▶ **What is required**: Report every line of the records beneath this task that holds the string "России".

═══ Source data

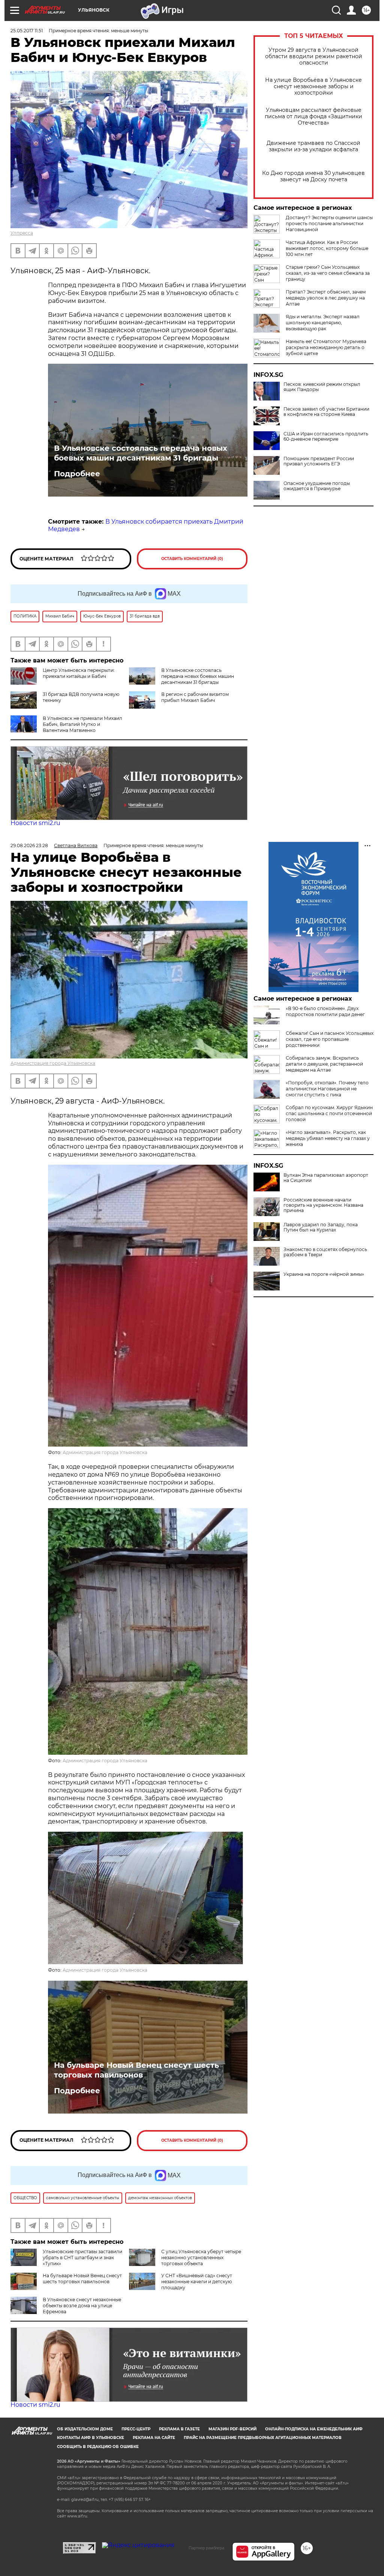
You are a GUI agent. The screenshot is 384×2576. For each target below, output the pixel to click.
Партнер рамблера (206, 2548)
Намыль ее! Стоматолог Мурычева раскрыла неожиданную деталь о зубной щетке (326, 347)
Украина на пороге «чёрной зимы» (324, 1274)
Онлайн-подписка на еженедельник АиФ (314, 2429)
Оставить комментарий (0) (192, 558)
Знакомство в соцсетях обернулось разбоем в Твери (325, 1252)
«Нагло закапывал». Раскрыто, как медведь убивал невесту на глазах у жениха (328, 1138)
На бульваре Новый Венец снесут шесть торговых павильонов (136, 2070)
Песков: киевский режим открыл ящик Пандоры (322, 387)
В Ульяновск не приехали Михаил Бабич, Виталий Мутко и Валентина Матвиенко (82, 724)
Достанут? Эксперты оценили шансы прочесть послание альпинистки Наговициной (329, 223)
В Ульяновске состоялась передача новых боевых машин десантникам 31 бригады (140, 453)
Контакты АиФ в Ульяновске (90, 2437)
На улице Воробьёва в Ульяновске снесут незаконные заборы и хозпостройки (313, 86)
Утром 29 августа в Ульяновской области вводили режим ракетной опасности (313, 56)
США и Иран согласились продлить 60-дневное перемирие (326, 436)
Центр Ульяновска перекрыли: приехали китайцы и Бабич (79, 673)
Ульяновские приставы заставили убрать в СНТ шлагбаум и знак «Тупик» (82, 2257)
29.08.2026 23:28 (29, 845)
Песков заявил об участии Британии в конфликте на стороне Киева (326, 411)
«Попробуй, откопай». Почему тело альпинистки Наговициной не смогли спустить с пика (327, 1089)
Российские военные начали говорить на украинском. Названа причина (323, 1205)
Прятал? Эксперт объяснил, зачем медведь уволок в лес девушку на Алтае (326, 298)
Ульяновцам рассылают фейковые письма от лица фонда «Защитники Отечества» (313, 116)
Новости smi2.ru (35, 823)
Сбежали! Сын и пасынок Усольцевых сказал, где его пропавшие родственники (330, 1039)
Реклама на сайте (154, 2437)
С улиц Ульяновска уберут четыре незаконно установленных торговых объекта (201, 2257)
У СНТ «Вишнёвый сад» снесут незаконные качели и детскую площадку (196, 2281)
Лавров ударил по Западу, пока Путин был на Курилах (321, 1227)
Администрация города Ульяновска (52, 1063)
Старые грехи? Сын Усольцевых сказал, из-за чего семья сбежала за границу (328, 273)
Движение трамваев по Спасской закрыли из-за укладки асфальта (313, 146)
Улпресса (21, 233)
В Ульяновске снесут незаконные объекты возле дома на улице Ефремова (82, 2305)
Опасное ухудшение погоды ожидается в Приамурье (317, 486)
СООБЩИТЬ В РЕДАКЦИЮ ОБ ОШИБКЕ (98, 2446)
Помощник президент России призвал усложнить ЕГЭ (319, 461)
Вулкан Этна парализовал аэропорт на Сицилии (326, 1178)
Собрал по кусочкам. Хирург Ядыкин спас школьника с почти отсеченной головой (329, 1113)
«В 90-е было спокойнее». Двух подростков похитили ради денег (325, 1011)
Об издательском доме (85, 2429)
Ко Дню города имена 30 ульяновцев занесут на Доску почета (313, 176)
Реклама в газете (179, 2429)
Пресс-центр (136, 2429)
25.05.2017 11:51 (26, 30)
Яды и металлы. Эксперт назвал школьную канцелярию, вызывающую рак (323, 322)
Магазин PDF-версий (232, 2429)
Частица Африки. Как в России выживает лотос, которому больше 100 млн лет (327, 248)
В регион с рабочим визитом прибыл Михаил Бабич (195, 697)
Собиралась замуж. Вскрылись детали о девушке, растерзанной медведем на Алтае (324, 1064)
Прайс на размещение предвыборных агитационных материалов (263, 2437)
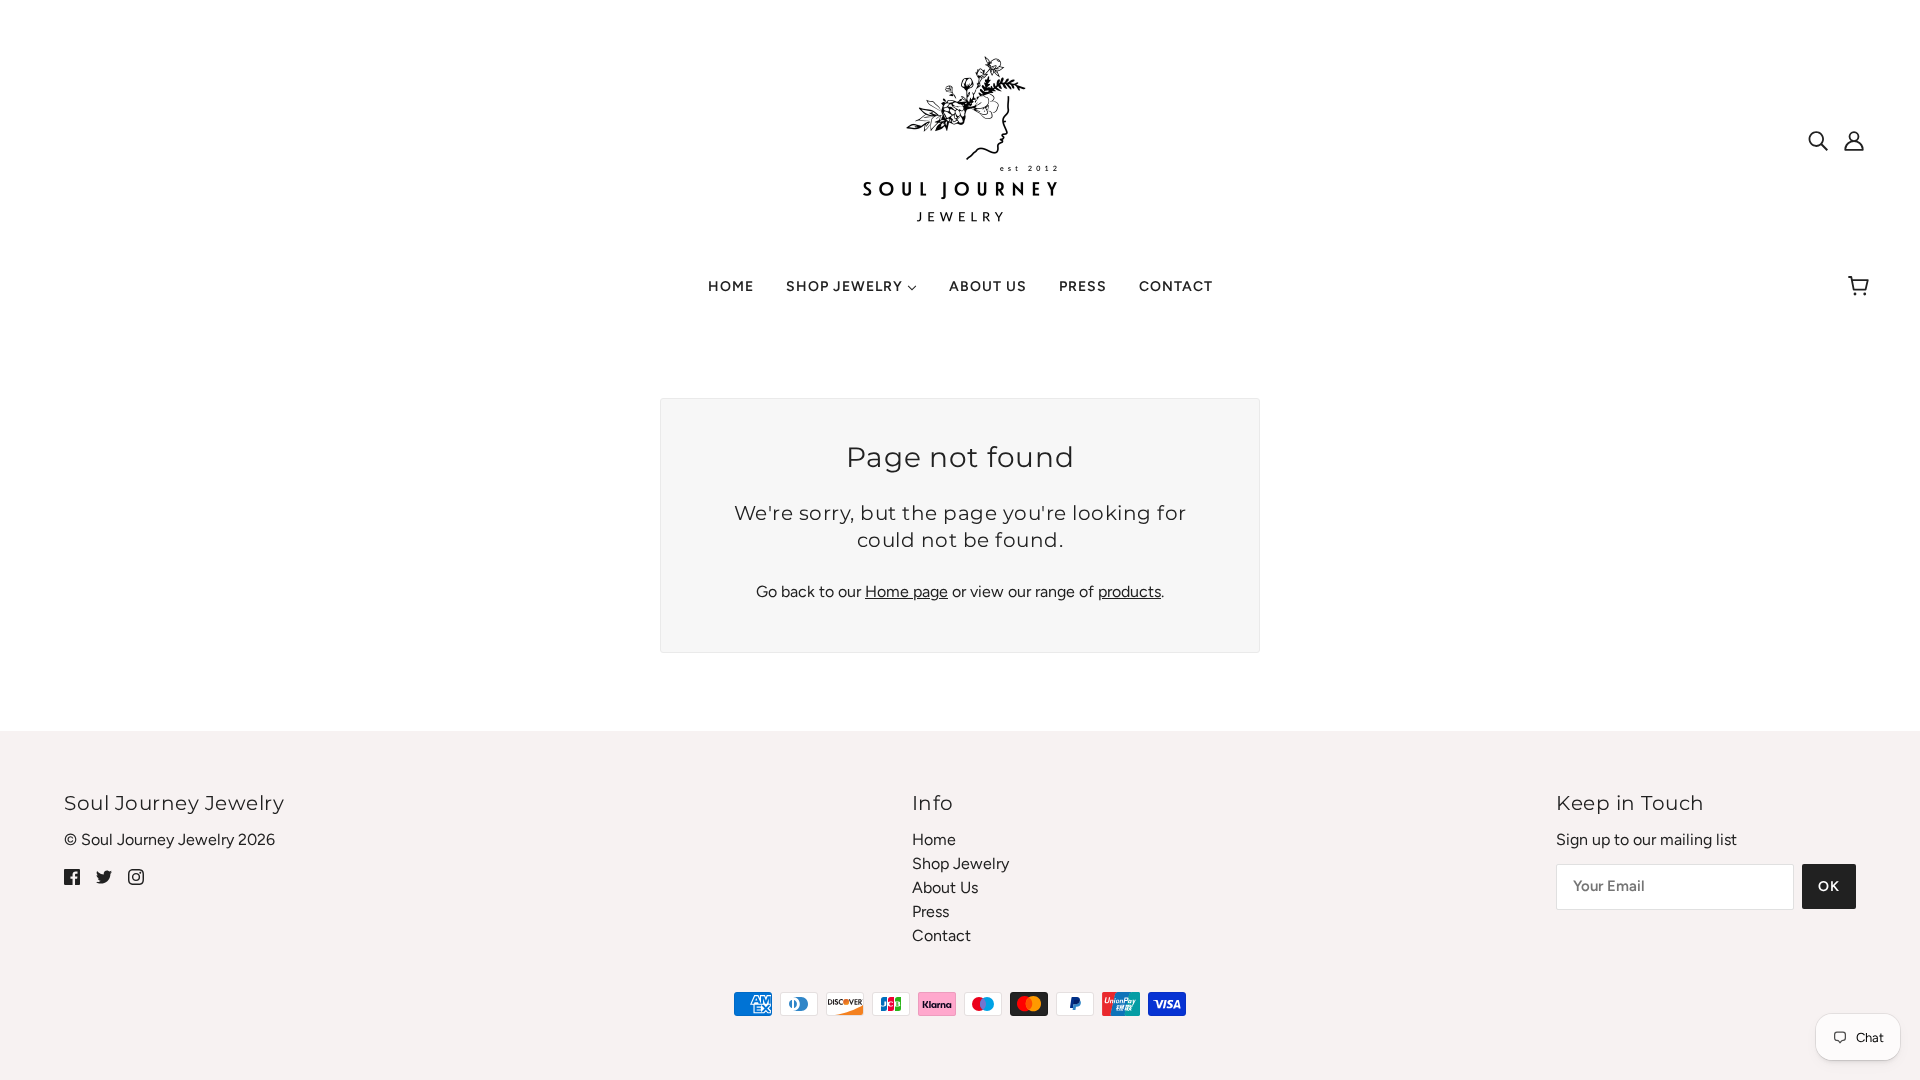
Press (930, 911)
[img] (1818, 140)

══════
═══ Source data

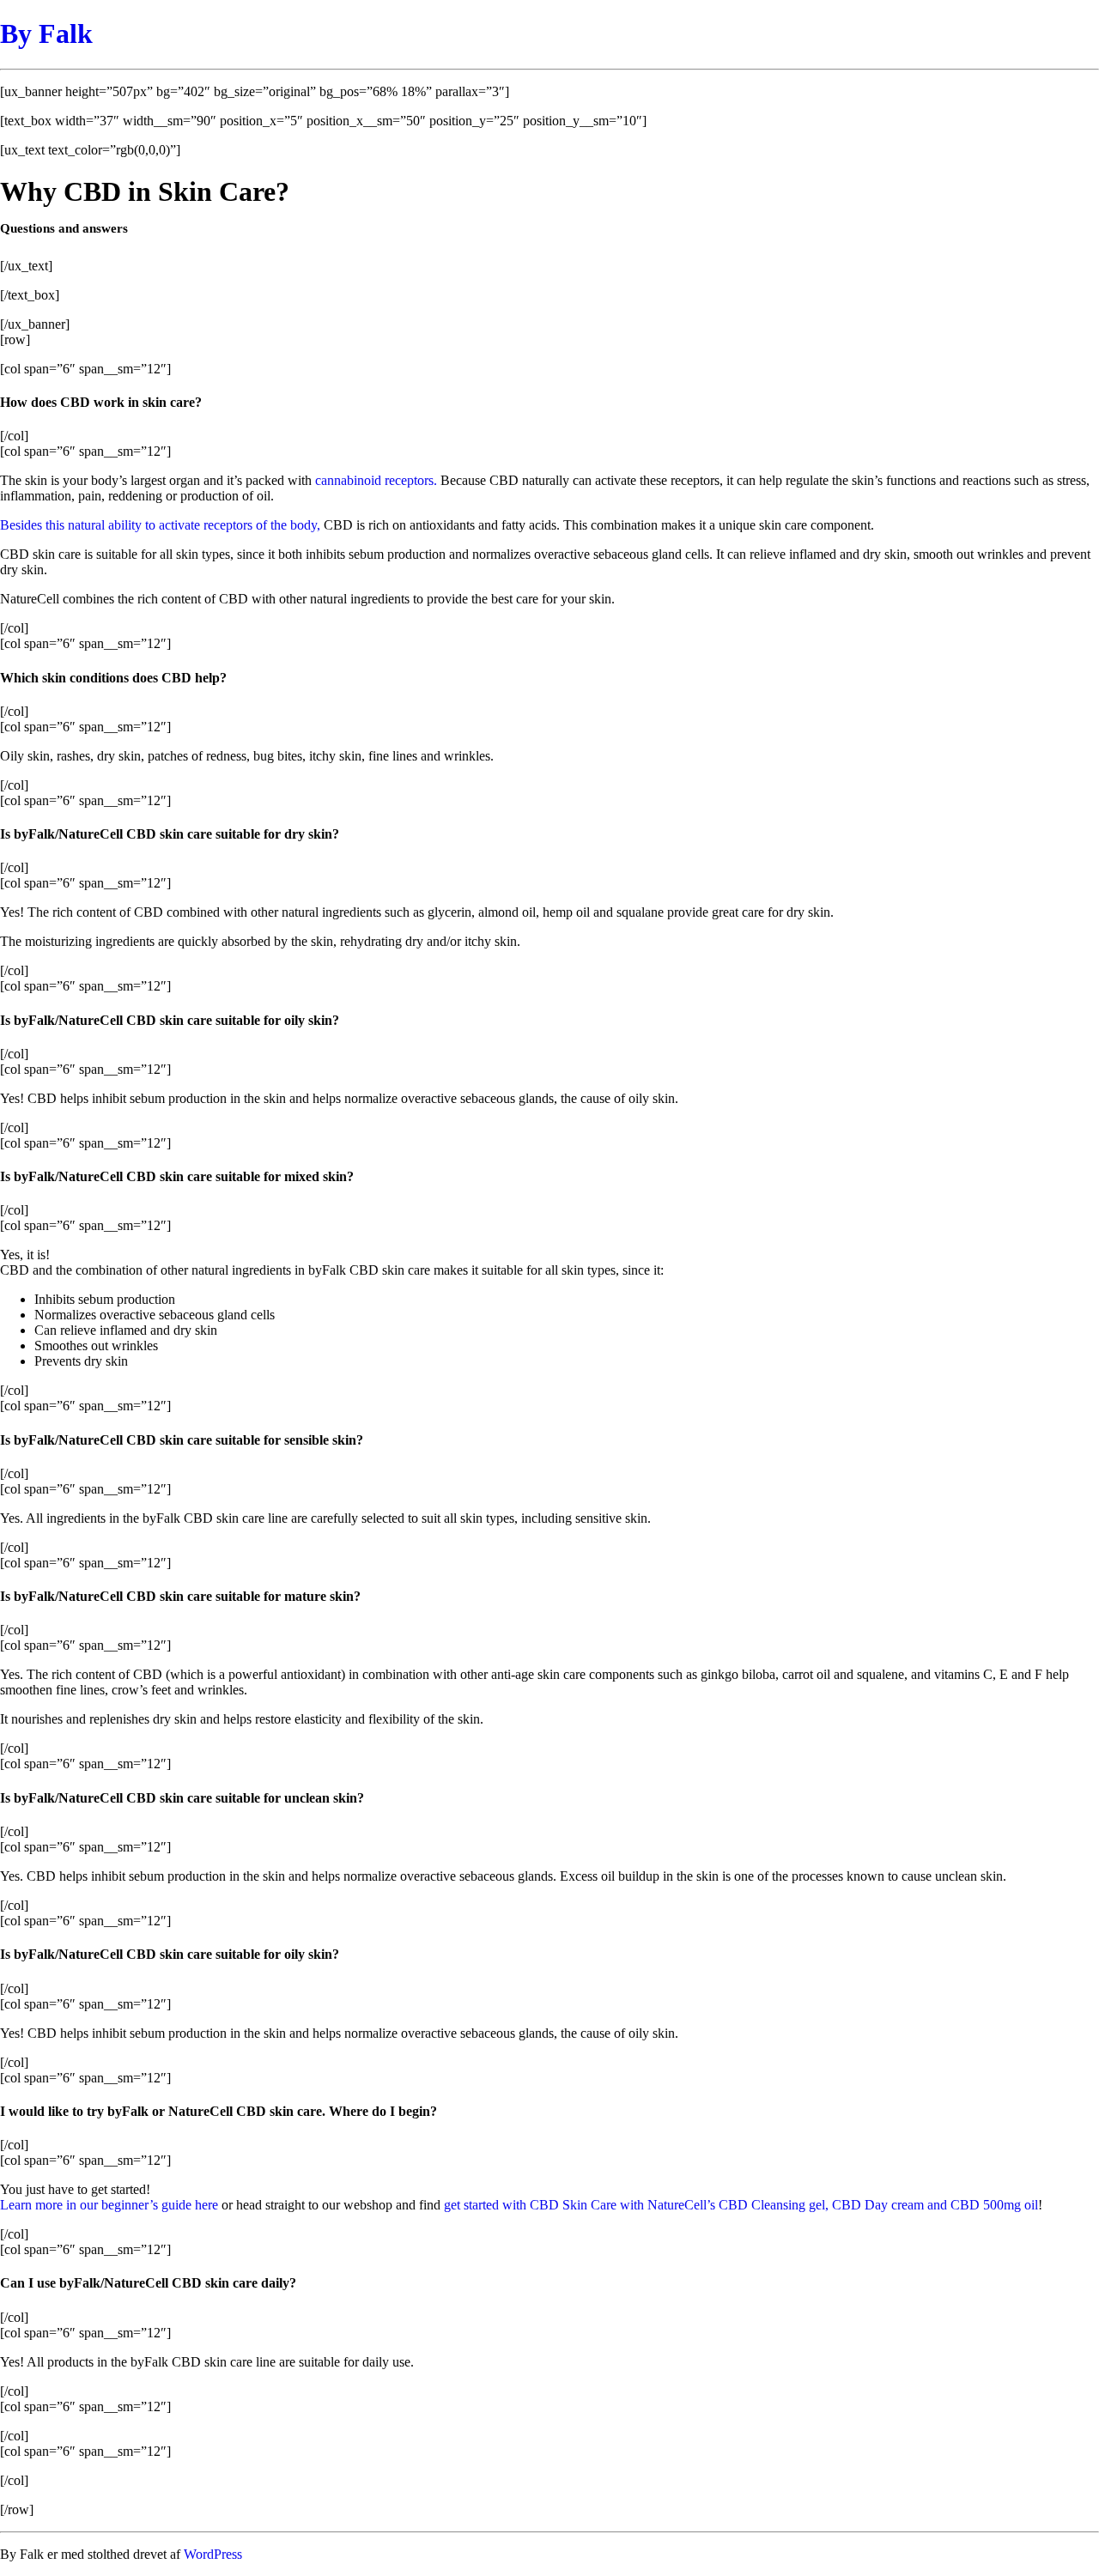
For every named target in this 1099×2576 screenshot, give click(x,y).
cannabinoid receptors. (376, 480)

══════

▶ **Exercise output**:
Помощник президент России призвал усложнить ЕГЭ (319, 461)
Частица Африки. Как в России выживает лотос, которому больше 100 млн лет (327, 248)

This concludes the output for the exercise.